La seudoacalasia se define como la presencia de alteraciones motoras del esófago, que siendo imposible de distinguir mediante la clínica o mediante el uso de medios diagnósticos de la acalasia, se encuentran asociadas a otras enfermedades sistémicas: amiloidosis1, sarcoidosis2, neurofibromatosis3, enfermedad de Fabry4, gastroenteritis eosinofílica, neoplasia endocrina múltiple tipo 2B5, síndrome de Sjöegren juvenil6 y seudoobstrucción crónica idiopática intestinal7 y virus de la hepatitis C8. Si bien, la causa más frecuente de seudoacalasia es la patología tumoral, esta posibilidad ha sido descartada tras un período de seguimiento de más de 48 meses. Según nuestro conocimiento y tras realizar una búsqueda en Pubmed, éste es el primer caso en el que se describe la asociación de ambas enfermedades.

Los hallazgos manométricos que definen a la acalasia son tres: las relajaciones incompletas del esfínter esofágico interior (EEI), la aperistalsis esofágica, manifestada como ausencia de ondas en el cuerpo esofágico o bien la presencia de ondas simultáneas en el mismo, que en el caso de presentar una presión mayor de 60 mmHg identifican la conocida «acalasia vigorosa», e hipertensión del EEI, que presenta habitualmente presiones por encima de 45 mmHg. Nuestro paciente presentaba todos los criterios diagnósticos de acalasia, salvo la hipertensión del EII, dado que en nuestro medio el límite superior del rango de normalidad está situado en torno a 25 mmHg.

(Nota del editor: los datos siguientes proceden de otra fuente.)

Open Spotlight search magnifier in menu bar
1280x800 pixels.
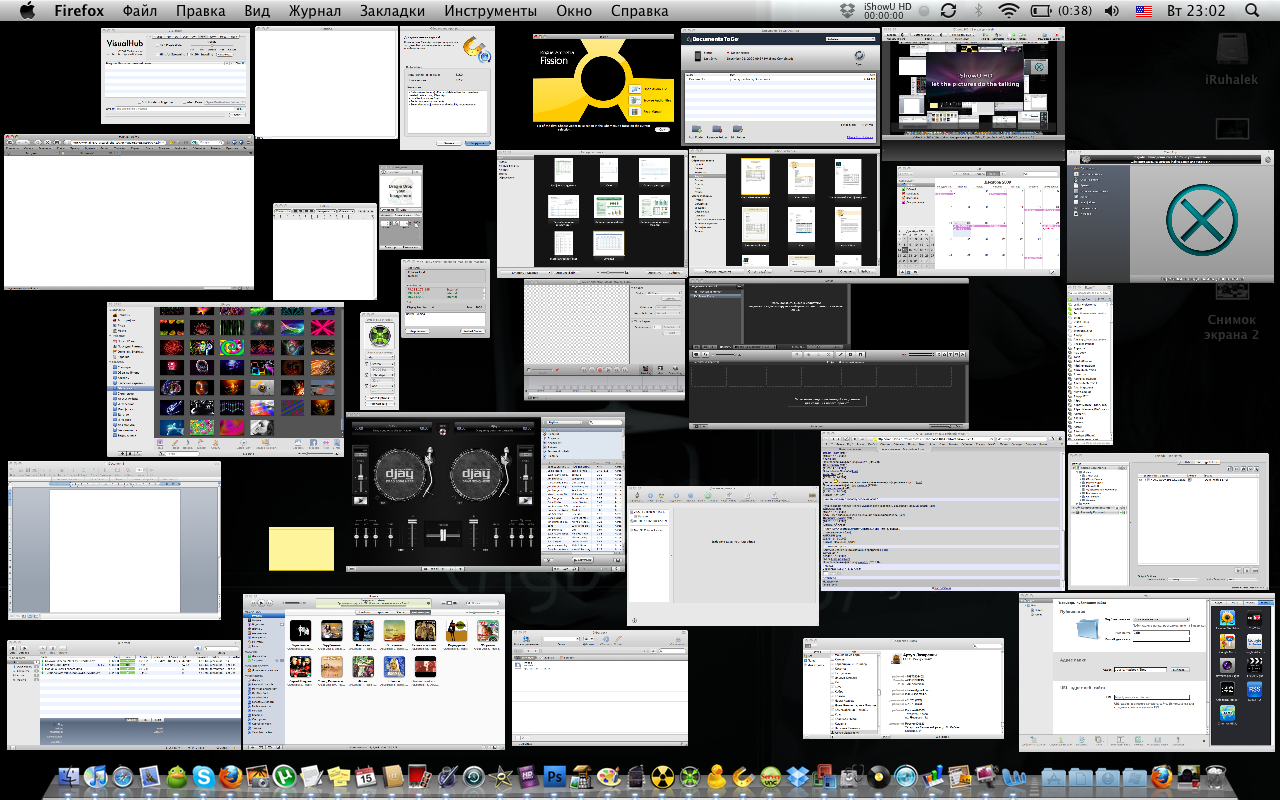click(x=1252, y=11)
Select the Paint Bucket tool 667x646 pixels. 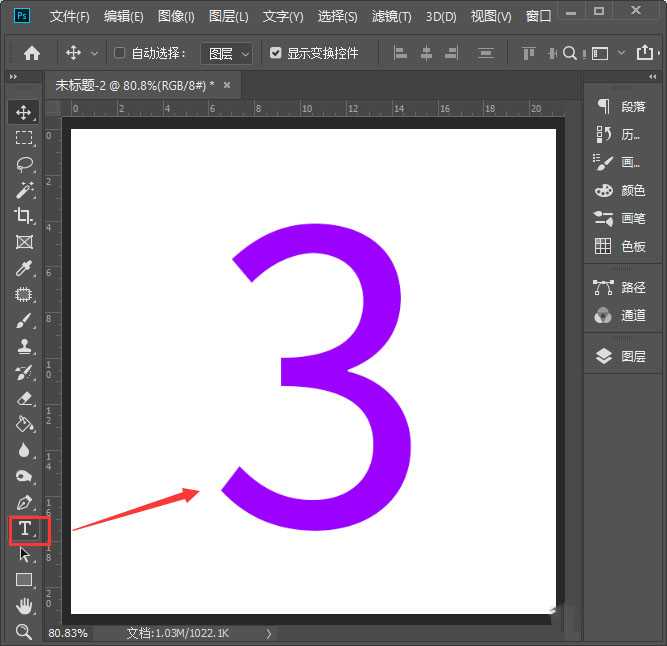pyautogui.click(x=25, y=424)
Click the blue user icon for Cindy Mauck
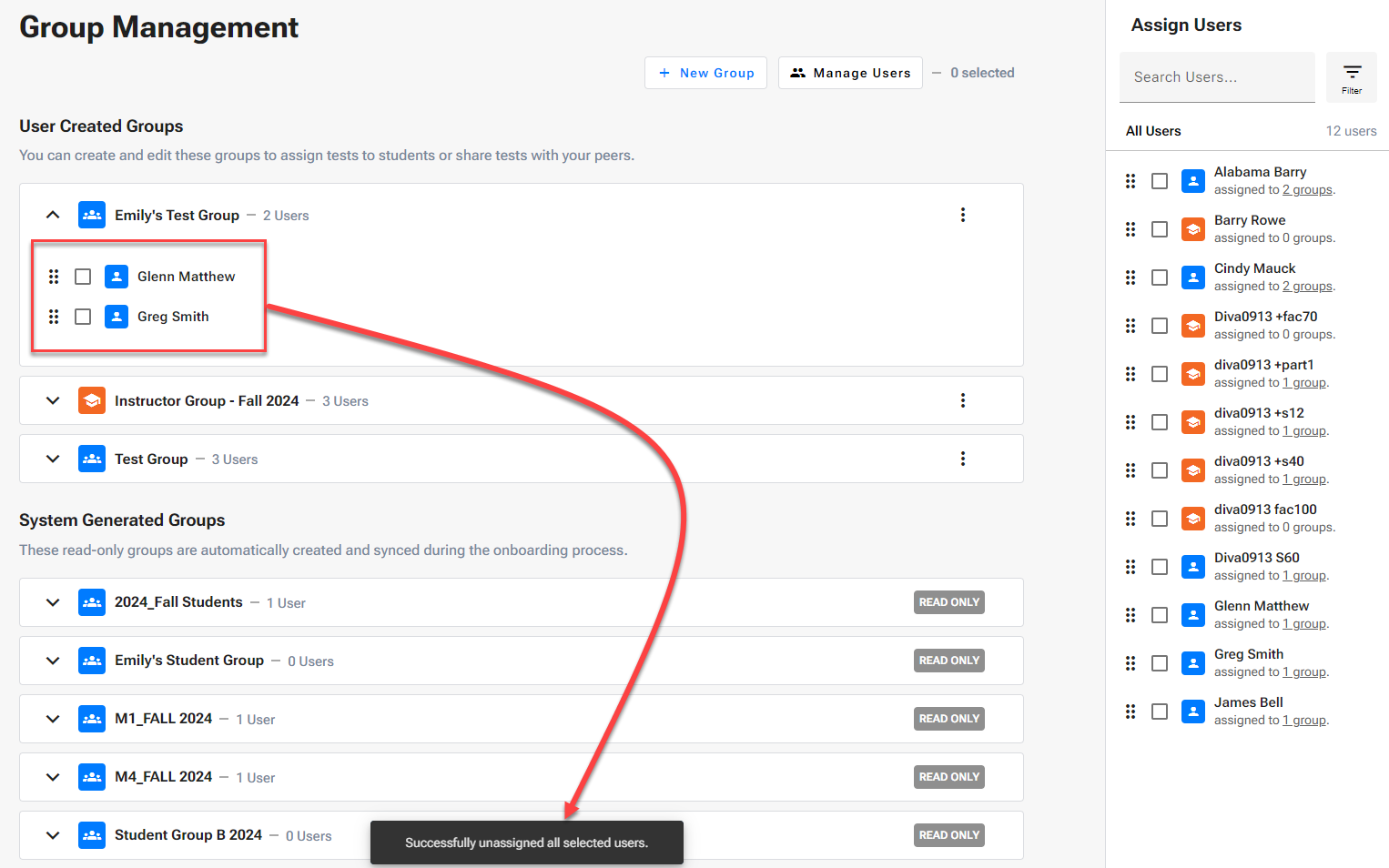 1192,278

La manometría esofágica convencional no discrimina entre la acalasia y la seudoacalasia. En este sentido, está por definir el papel de la manometría esofágica de alta definición, aunque no parece que vaya a desempeñar un papel relevante.

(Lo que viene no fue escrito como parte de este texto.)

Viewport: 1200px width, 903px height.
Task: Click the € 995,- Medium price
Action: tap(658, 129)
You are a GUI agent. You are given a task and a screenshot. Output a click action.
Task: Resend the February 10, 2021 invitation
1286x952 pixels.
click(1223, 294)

En cuanto a los criterios diagnósticos de enfermedad celíaca, hay que señalar que cumple tanto los criterios serológicos como anatomopatológicos, aunque, como se ha señalado, el paciente estaba libre de síntomas clínicos. Por otra parte, es importante recordar, que los anticuerpos antiendomisio y antitransglutaminasa presentan un porcentaje de sensibilidad muy alto y una especificidad que ronda el 100%. El hecho de que el paciente estuviera asintomático, no resta credibilidad al diagnóstico, ya que esta forma de presentación es cada vez más frecuente, sobre todo entre los adultos, dados los programas de cribado realizados.

Pero, ¿hay un nexo de unión entre la seudoacalasia y la enfermedad celíaca? Actualmente se ha definido la enfermedad celíaca como una afección que cumple todos los criterios de las enfermedades autoinmunes9 y, por otro lado, si bien la etiología de la acalasia no está bien definida, se ha propuesto la enfermedad autoinmune como posible causa10: el conocimiento actual sugiere que una lesión inicial en el esófago, quizás una infección viral o cualquier otro factor ambiental, desencadenaría una afección del plexo mientérico. La inflamación pondría en marcha una respuesta autoinmunes en una población genéticamente predispuesta.

Por tanto, presentamos una asociación de enfermedades que no ha sido descrita previamente en ningún paciente, pero que podría estar justificada por una base etiopatogénica común.